Sandhu montre le chemin aux Indiens

La date du dimanche 29 mai 2016 restera marquée d'une pierre blanche dans l'histoire du football indien. Ce jour-là, le gardien Gurpreet Singh Sandhu, qui porte les couleurs de Stabaek en Tippeligaen norvégienne, est devenu le premier Indien à débuter un match de première division en Europe. L'événement est passé inaperçu mais il marque un tournant capital pour le deuxième pays le plus peuplé de la planète.

Sandhu n'est pas à proprement parler prophète en son pays. Il n'est pas le joueur le plus connu d'Inde, restant loin derrière Baichung Bhutia ou Sunil Chhetri. Mais à force de patience, Sandhu a fait son trou en Norvège, passant deux ans au sein de l'équipe réserve de Stabaek, avant de se voir confier une place de titulaire. Ayant franchi les paliers en club comme en sélection, le portier pourrait bien devenir, à 24 ans, le nouveau visage du football indien.

En dépit du choc culturel, le portier n'était pas décidé à renoncer à son rêve. "Dès que je suis arrivé en Norvège, je me suis fixé un objectif auquel je n'ai jamais renoncé", explique Sandhu à FIFA.com. "Je voulais progresser et trouver ma place à ce niveau." ** **

À force de travail, il a été convoqué pour disputer les six derniers matches de l'Inde dans les qualifications pour la Coupe du Monde de la FIFA, Russie 2018. Il a ainsi succédé au titulaire habituel, Subrata Pal, aligné lors des deux premières sorties. Lorsqu'on lui demande si ses compatriotes devraient marcher sur ses traces, il n'hésite pas un instant. "Je voulais exploiter mon potentiel, ce qui n'était pas possible en Inde. Tous les amateurs de football au pays le savent bien", assure-t-il. "Selon moi, de nombreux Indiens auraient leur place en Europe.

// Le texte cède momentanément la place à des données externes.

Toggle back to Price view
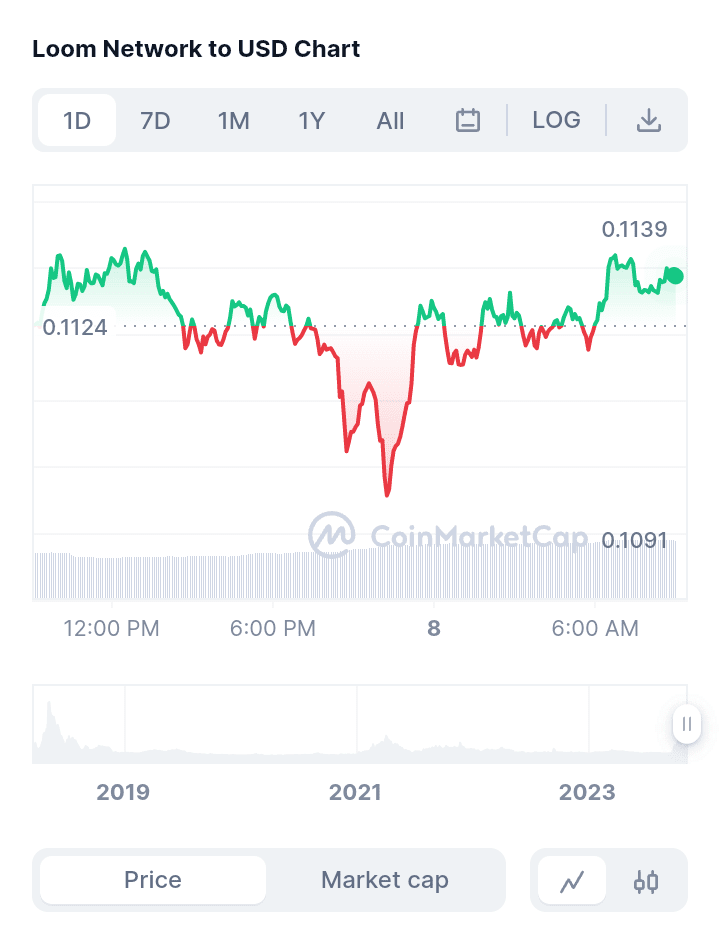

Je n'étais pas meilleur que les autres en arrivant, mais j'ai travaillé sans relâche pour m'améliorer. Pour réussir, il faut un bon timing, des conseils judicieux et un peu de chance."

La relève La nouvelle génération indienne aura bientôt l'occasion de montrer à son tour sa valeur en accueillant la prochaine édition de la Coupe du Monde U-17 de la FIFA. Les jeunes Indiens se trouvaient justement à Stabaek cette semaine pour y disputer un match dans le cadre de leur tournée européenne. "Le public indien va ouvrir les yeux en voyant l'écart qui nous sépare des grandes nations et les efforts consentis", estime Sandhu, qui a pu rencontrer les U-16 indiens à l'occasion d'un nul 2:2 contre une équipe locale. "Ils ont joué beaucoup de matches amicaux en Europe. Ça leur permet de se mettre en avant. C'est le bon âge pour venir en Europe. Il vaut mieux arriver ici en étant adolescent. Plus on est jeune, plus on s'adapte facilement. De cette façon, on n'a pas le temps de prendre de mauvaises habitudes."

Sandhu reconnaît avoir douté par moments, notamment en raison du fossé culturel qui sépare le nord de l'Europe de son pays d'origine. "Parfois, je me disais que tout ça n'en valait pas la peine. Mon pays me manquait terriblement et je me demandais ce que je faisais là. Mais je m'étais préparé à cette éventualité. J'ai continué à travailler car je savais que ça paierait", raconte-t-il. "Il faut faire les choses correctement. Les gens cherchent parfois des raccourcis, particulièrement en Inde. Je veux que les jeunes se confrontent à la difficulté. C'est comme ça qu'on avance. J'étais très fier en débutant mon premier match mais, franchement, je suis déçu de voir que je suis le seul Indien en Europe. Ça prouve que nous sommes en retard. Les meilleures nations asiatiques comptent de nombreux expatriés. Il nous reste du travail dans ce domaine."

Sandhu a relevé la barre pour les autres joueurs indiens. Alors que son pays s'apprête à vivre une période cruciale, il espère que son parcours aiguisera les appétits. "Je suis fier de ce que j'ai fait et si je peux servir de modèle pour les plus jeunes, tant mieux."